2.用途:是基因工程技术中被广泛采用的工具。
二、本实验的内容是将大肠杆菌扩大培养和划线分离。分离后,一个菌体便会形成一个菌落,这是消除污染杂菌的通用方法,也是用于筛选高表达量菌株的最简便方法之一。

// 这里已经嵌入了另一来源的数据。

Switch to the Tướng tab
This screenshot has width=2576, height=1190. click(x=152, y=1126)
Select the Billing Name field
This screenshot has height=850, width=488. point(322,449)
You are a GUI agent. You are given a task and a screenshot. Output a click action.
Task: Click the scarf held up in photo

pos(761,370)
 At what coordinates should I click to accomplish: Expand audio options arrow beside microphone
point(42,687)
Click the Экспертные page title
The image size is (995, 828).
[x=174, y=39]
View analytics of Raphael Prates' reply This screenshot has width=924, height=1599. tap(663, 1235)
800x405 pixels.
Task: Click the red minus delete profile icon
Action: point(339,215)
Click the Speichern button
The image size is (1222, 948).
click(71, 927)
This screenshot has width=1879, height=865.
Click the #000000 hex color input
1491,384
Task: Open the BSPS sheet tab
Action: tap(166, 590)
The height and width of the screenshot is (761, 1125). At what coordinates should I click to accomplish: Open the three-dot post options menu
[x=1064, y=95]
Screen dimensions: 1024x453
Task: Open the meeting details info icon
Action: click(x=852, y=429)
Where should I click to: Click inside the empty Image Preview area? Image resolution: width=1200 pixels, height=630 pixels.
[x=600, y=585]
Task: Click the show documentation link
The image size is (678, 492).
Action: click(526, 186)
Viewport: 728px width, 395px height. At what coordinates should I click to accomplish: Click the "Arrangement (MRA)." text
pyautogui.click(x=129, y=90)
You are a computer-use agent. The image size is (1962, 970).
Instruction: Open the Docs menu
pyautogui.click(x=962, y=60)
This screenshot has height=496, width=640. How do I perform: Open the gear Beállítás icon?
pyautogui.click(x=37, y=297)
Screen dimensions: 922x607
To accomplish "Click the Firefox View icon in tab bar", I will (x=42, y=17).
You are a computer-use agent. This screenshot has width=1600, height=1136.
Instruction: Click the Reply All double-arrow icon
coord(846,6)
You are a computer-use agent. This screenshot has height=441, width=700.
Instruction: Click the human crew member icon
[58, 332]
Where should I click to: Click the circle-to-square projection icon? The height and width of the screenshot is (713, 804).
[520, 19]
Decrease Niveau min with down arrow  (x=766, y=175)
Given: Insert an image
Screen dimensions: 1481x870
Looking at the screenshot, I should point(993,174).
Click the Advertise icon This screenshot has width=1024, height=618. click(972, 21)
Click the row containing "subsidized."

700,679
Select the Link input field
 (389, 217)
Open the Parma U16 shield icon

本实验用LB液体培养基(通用的细菌培养基)扩大培养大肠杆菌,培养后用LB固体平面培养基进行划线分离。
三、细菌的培养和分离
1.细菌的培养:
(1)繁殖方式:细菌以分裂的方式繁殖,分裂速度很快,约20min分裂一次。
(2)培养的方法:需要将已有细菌的培养物转移到新的培养基中,一般用接种环来转移带菌的培养物。
2.细菌的分离
分离的方法与特点:
划线分离法:操作简单。(接种环)
涂布分离法:操作复杂,单菌落更易分开。(玻璃刮刀)
四、灭菌操作
1.灭菌操作的原因:获得纯净的培养物的关键是防止外来杂菌的入侵污染。
2.无菌操作的条件:
(1)各种器皿必须是无菌的。(首要条件)
(2)各种培养基必须是无菌的。
“细菌喜荤,霉菌喜素”
细菌培养基要用蛋白胨和酵母提取物来配制,还要加入一定量的氯化钠,以维持一定的渗透压。在中性偏碱的环境中生长(制备培养基时需调节培养基的酸碱度)。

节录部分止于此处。